As I said in the previous blog, people nowadays are too afraid to stand up for their beliefs, for fear of being labeled an extremist, a racist, or an out of touch crazy person.  It's what I find so refreshing about the Decemberists music, that they make bold statements with their music, and it hearkens us back to the folk music of the 60's.  So as I listened to The King Is Dead album, with the "Bold and Brilliant" songs that are so much different from the excrement being played on the radio today (and I hear enough of it at work, I should know), I began to fear that their next album would be nothing like it, and it would be simply a shining diamond amongst a cable car of coal.  It would be just another flash of genius like Keane's first album, or John Mayer's first album.  I should have placed more faith in them, however.  What The Decemberists produced was an album of songs written and formed and molded into a masterpiece.  Social Media and the Internet has allowed Colin Meloy to describe the creation of the album, how it all came together, and I find it endlessly fascinating. 

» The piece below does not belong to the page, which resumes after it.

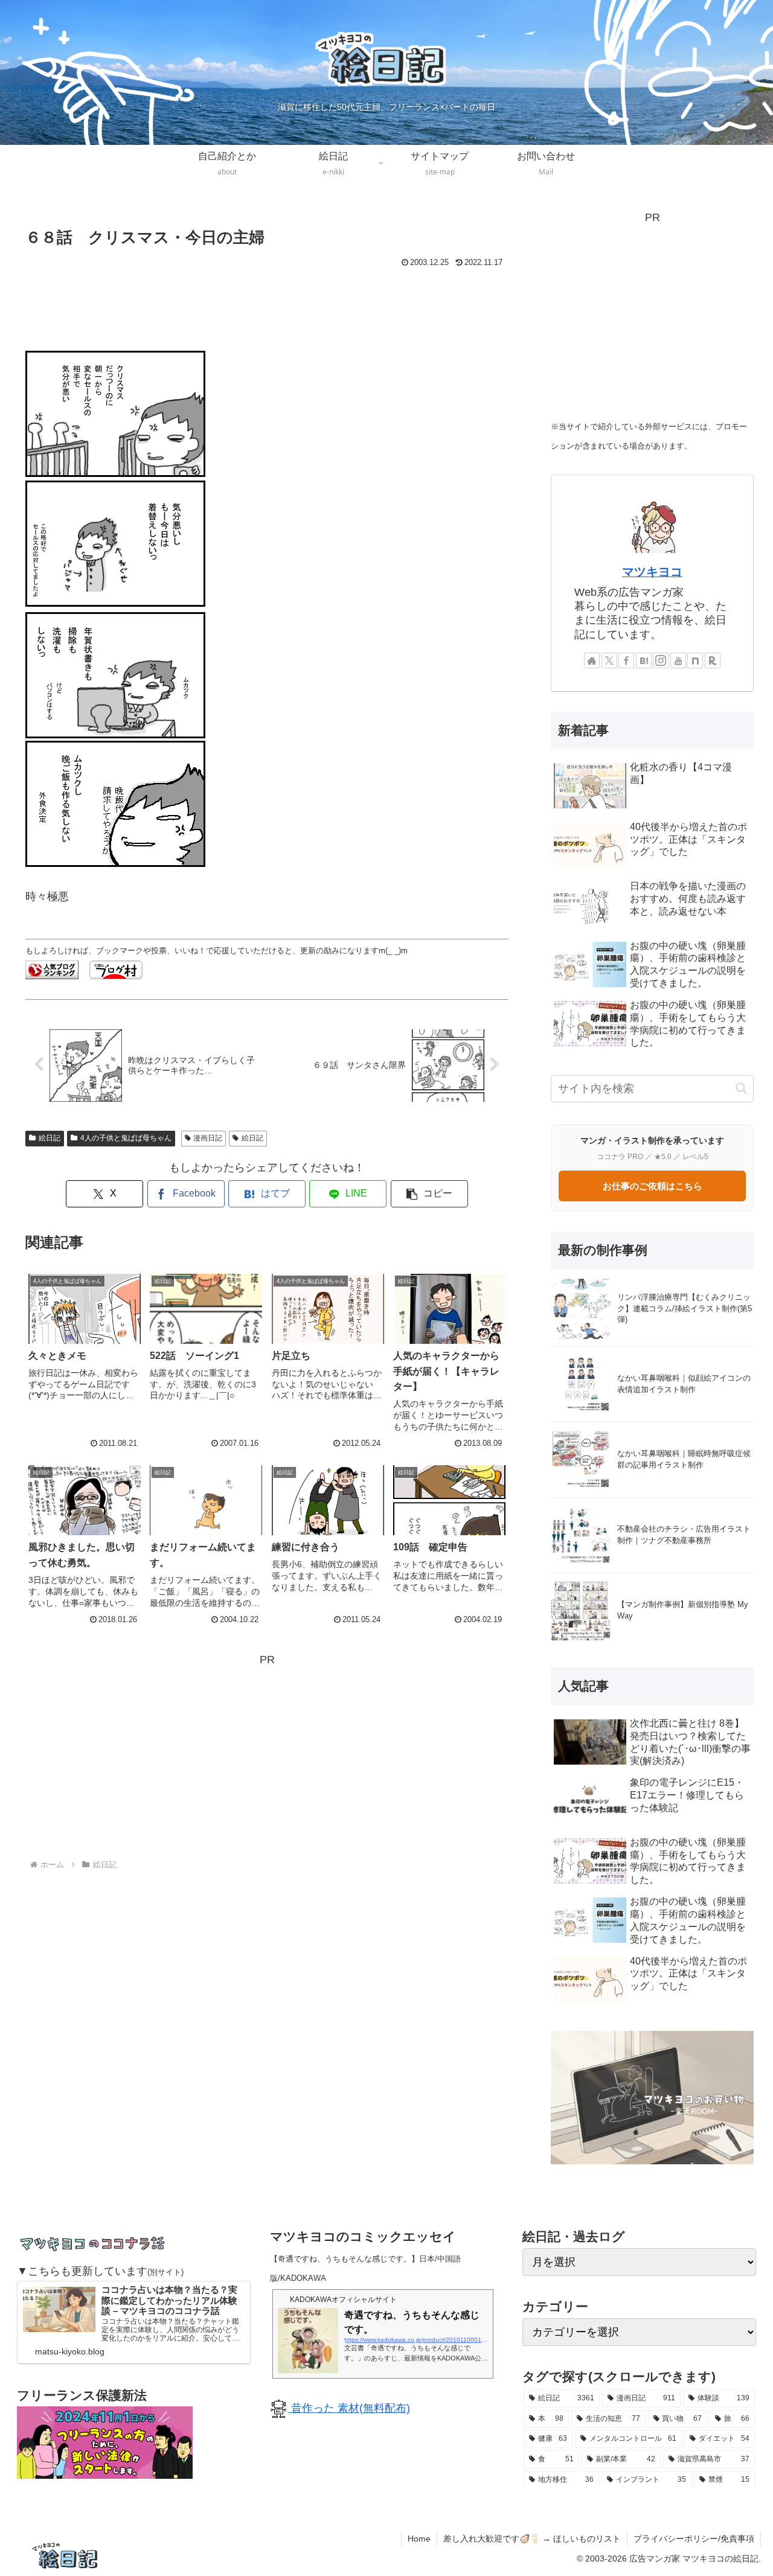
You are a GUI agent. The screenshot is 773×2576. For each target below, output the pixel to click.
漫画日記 (207, 1138)
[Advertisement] (266, 304)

He says "We had to change, some." It what is so notable about the last two albums, because I go back and listen to the first 5 they released, and I just don't like them as much.  They're darker, more "alternative," and they rely on solely narrative tracks about Mariners and dark and Gothic characters. I once read an article debating whether the Decemberists were an "Emo" band. With these last two albums, the answer is a resounding "no." This is why many of the reviews for The King is Dead are so negative.  They didn't want their band to change.  Well, Meloy had kids, one of the band members had breast cancer, and they started looking at life differently.  They had to change, some.  

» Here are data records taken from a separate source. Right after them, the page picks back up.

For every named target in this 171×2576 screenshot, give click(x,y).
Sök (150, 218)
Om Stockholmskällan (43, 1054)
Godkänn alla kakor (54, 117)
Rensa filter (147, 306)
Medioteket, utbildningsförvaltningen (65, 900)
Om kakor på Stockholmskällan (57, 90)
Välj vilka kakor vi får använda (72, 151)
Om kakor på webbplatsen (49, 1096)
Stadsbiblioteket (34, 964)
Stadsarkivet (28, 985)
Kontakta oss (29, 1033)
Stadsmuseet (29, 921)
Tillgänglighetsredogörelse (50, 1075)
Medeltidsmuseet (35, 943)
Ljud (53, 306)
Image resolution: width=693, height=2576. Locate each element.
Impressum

But the duplicity of this world, this terrible, beautiful world, is what the album is all about.  In "12-17-12," we have a father elated by the coming of his second son while dismayed at the massacre at Sandy Hook Elementary School.   In "Cavalry Captain," we have the glorious leader of the army, describing himself as "the printed upon your stars," while convincing his underlings to ride off into battle, "and only for a second, we'll be alive."  In "Philomena," it starts out as a 50's doo-wop hit, something that the Everly Brothers would sing, and yet, it reveals itself as an aroused teen trying to get under the skirt of his crush.  In other words, a distinct reality from the "innocent" days we all think of the 50's, a time when probably so much more was taking place.  At the end, with all this in mind, Meloy writes "The Beginning Song," in which he asks, "I am Hopeful, should I be Hopeful?" in a Prufrockian tone that easily brings up the room where women come and go.  However, The Decemberists leave it on a note of wondrous positivity, a bold stand that says, "Yes, we should be hopeful." 

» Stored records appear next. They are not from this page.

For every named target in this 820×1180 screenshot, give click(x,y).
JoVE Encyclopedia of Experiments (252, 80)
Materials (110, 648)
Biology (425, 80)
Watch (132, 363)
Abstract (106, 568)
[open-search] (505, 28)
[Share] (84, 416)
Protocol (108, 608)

It's an album that, I believe, should easily connect the older, more Gothic works, with The King is Dead.  It works out well in my mp3 player, as the newer album is played prior to the older one, and it works out so well this way.  "The Light, Bright Light..." joins right in with the "Bold and Brilliant Sun" that starts the previous album.  It brings hope to a dark world, in seeing the positive side to what can be one very long marathon of Law & Order, where criminals and serial killer stalk the streets, and where there is no happy ending.  But let's "raise our glasses, to the turning of the season," where we can do something about all this negativity, if we stand upon our beliefs and see the miracles that happen every day, the bright light all around us.